● Exercise text:
::::

• Fox News continues charting excellence

    August 6, 2012  |  Mistaken Data

    Bush cuts

    Fox News tried to show the change in the top tax rate if the Bush tax cuts expire, so they showed the rate now and what'd it be in 2013. Wow, it'll be around five times higher. Wait. No.

    The value axis starts at 34 percent instead of zero, which you don't do with bar charts, because length is the visual cue. That is to say, when you look at this chart, you compare how high each bar is. Fox News might as well have started the vertical axis at 34.9 percent. That would've been more dramatic.

    Here's what the bar chart is supposed to look like:

    With a difference of 4.6 percentage points, the change doesn't look so crazy.

    [via Effective Graphs]

  • From statistics to data science, and vice versa

    July 26, 2012  |  Statistics

    Carnegie Mellon statistics professor Cosma Shalizi considers the differences and similarities between statistics and data science.

    If people want to call those who do such jobs "data scientists" rather than "statisticians" because it sounds more dignified, or gets them more money, or makes them easier to hire, then more power to them. If they want to avoid the suggestion that you need a statistics degree to do this work, they have a point but it seems a clumsy way to make it. If, however, the name "statistician" is avoided because that connotes not a powerful discipline which transforms profound ideas about learning from experience into practical tools, but rather, a meaningless conglomeration of rituals better conducted with twenty-sided dice, then we as a profession have failed ourselves and, more importantly, the public, and the blame lies with us. Since what we have to offer is really quite wonderful, we should not let that happen.

    Some time during the past couple of years, statistics became data science's older, more boring sibling that always plays by the rules. There are a lot of statisticians who now call themselves data scientists. I still call myself a statistician.

    But I think we're getting closer to that part in the movie when the older, more stuffy character learns from the young whipper snapper that loosening up could be a good thing, and when the young one realizes that some elbow grease and tradition can go a long way.

  • Computing for data analysis

    July 24, 2012  |  Statistics

    If you want to learn visualization, you should learn data. To learn data, you should learn statistics. Where to begin? The free analysis courses offered on Coursera, by Johns Hopkins professors is probably a good place to start. Currently available: Computing for Data Analysis with biostatistics professor Roger D. Peng and Data Analysis with Jeff Leek, also a biostatistics professor.

::::

● Required action 1:
Answer these questions using the blog posts above.
(a) At what percentage does the value axis of the Fox News bar chart start?
(b) What is Cosma Shalizi's position at Carnegie Mellon?
(c) Which professor teaches Computing for Data Analysis?
● Required action 2: Proceed with the blog posts above, writing on from the final sentence of the post about the Coursera analysis courses.

● Data records:
::::

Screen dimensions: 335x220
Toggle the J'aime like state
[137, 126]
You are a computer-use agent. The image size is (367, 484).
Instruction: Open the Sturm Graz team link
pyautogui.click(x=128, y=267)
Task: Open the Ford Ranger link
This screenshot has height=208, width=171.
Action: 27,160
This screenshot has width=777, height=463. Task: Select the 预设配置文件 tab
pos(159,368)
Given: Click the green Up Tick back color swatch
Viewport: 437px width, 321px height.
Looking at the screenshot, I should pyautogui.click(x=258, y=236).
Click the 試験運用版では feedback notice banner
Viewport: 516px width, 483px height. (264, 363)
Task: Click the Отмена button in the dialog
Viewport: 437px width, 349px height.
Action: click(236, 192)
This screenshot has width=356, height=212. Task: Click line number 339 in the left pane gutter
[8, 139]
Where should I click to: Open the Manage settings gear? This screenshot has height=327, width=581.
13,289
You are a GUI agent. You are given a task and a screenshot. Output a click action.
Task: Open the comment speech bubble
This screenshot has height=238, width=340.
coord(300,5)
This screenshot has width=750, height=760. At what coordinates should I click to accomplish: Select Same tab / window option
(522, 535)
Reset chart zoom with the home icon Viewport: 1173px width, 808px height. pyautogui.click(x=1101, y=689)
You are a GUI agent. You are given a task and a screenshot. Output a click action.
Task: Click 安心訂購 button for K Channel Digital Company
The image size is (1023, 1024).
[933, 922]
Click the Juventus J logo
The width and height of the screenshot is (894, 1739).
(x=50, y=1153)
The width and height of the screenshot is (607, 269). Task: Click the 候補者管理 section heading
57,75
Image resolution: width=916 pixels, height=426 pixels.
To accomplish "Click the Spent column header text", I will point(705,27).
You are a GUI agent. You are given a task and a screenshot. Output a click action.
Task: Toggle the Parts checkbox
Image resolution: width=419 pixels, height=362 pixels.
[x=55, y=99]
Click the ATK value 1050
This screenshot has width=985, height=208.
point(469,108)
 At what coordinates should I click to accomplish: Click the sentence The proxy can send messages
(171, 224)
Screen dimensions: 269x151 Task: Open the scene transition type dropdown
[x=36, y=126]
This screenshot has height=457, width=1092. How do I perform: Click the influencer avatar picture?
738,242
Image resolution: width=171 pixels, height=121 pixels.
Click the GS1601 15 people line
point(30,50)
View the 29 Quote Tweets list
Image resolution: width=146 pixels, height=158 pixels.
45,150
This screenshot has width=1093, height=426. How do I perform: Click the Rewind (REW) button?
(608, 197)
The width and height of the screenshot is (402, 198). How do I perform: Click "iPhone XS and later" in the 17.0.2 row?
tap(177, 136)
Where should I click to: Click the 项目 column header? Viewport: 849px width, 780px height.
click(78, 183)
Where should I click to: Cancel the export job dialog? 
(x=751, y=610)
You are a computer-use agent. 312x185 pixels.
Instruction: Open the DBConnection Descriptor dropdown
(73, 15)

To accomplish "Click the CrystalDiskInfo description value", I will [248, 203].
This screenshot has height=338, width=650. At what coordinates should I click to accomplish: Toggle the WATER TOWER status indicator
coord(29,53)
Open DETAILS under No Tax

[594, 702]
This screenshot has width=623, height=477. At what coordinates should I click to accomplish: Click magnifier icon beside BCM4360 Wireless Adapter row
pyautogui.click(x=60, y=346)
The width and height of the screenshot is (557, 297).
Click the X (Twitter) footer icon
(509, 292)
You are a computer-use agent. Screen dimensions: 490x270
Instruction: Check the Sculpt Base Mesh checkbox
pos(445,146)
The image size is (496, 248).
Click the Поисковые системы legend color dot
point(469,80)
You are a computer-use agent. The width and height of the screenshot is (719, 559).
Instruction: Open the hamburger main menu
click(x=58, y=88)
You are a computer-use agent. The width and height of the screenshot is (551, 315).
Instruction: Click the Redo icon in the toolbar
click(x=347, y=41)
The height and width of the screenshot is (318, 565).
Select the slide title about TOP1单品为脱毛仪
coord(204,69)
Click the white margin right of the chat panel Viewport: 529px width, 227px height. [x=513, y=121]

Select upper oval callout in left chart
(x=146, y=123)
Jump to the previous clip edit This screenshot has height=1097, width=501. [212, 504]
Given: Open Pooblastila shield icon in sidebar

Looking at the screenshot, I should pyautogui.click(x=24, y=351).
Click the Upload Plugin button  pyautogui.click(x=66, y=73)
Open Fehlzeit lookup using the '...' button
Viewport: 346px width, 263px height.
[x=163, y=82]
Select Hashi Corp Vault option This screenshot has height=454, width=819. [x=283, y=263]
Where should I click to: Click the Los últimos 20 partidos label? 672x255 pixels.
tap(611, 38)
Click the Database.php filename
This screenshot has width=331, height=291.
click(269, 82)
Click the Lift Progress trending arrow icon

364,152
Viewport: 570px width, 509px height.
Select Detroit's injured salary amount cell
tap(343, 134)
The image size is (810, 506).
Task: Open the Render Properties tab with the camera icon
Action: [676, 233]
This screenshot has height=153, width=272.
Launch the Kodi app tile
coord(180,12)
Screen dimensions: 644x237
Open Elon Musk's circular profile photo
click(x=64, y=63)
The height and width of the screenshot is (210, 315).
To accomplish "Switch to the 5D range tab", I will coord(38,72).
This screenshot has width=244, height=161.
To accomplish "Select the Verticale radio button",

::::

● Expected answer 1:
(a) 34 percent
(b) Statistics professor
(c) Roger D. Peng, a biostatistics professor

● Expected answer 2:
    There's also a handful of data-related courses from other university professors that might be worth a look.

  • How consumers suck at math

    July 18, 2012  |  Statistics

    Derek Thompson for The Atlantic on how retail uses our numeric biases to their advantage:

    Now that I've just told you that consumers try to avoid additional payments, I should add that there are two additional payments we love: rebates and warranties. The first buys the illusion of wealth ("I'm being paid money to spend money!"). The second buys peace of mind ("Now I can own this thing forever without worrying about it!"). Both are basically tricks. "Instead of buying something and getting a rebate," Poundstone writes, "why not just pay a lower price in the first place?'

    "[Warranties] make no rational sense," Harvard economist David Cutler told the Washington Post. "The implied probability that [a product] will break has to be substantially greater than the risk that you can't afford to fix it or replace it. If you're buying a $400 item, for the overwhelming number of consumers that level of spending is not a risk you need to insure under any circumstances."

    Other tidbits: our obsession with prices ending with a nine and how we justify purchases of things that are more expensive but aren't necessarily better than the cheaper item.

  • Data plural versus data singular

    July 12, 2012  |  Statistics

    Kevin Drum on data is or data are:

    Now, I know that lots of people continue to foolishly disagree with me about this, but I'm curious how far they're willing to push things. If you had, say, five bits of information, would you say I only have five data? If you really, truly believe that data is a plural noun, you'd have no problem with this. But does anyone actually do it?

    This was in response to the Wall Street Journal's style guy saying that they can go either way, as the word as has evolved to also mean a singular collection of numbers.

    Here's what the New York Times style guide has to say about it:

    [D]ata is acceptable as a singular term for information: The data was persuasive. In its traditional sense, meaning a collection of facts and figures, the noun can still be plural: They tabulate the data, which arrive from bookstores nationwide. (In this sense, the singular is datum, a word both stilted and deservedly obscure.)

    I say data is. The plural version sounds weird to me.

  • Soda versus pop on Twitter

    July 9, 2012  |  Statistics

    Soda vs pop on Twitter

    Edwin Chen, a data scientist at Twitter, explored the geographic differences in language usage of soda, pop, and coke. We've seen this before, so it shouldn't be surprising to see that in the United States soda is dominant on the coasts, pop in the midwest, and coke in the southeast. The global view is new, with coke basically penetrating almost all of Europe.

    What I think is most interesting though is the idea of tweets and status updates as data that represents cultures. There are applications that keep track of tweet volume, number of replies, and when the best time to share a link is, but in ten years none of that will matter. These miniature data time capsules on the other hand will be worth another look.

  • Mitt Romney pseudo-venn diagram, used incorrectly

    July 8, 2012  |  Mistaken Data

    Promise gap venn diagram

    The Mitt Romney campaign put this venn diagram up a few days ago, aiming to show the "promise gap." On the left is an Obama promise, and on the right is the result. In the middle, the combination of the promise and the result, is the gap. Wait, that's not right.

  • How long it takes to get pregnant

    July 3, 2012  |  Statistics

    Probability of conception by month and age

    The odds of getting pregnant after a certain time trying are surprisingly hard to come by. There are statistics here and there, but none provide a good overview of the probabilities. Mathematician Richie Cotton crunched some numbers using monthly fecundity rate — the monthly chance of getting pregnant — to estimate about how long it would take for he and his girlfriend to conceive.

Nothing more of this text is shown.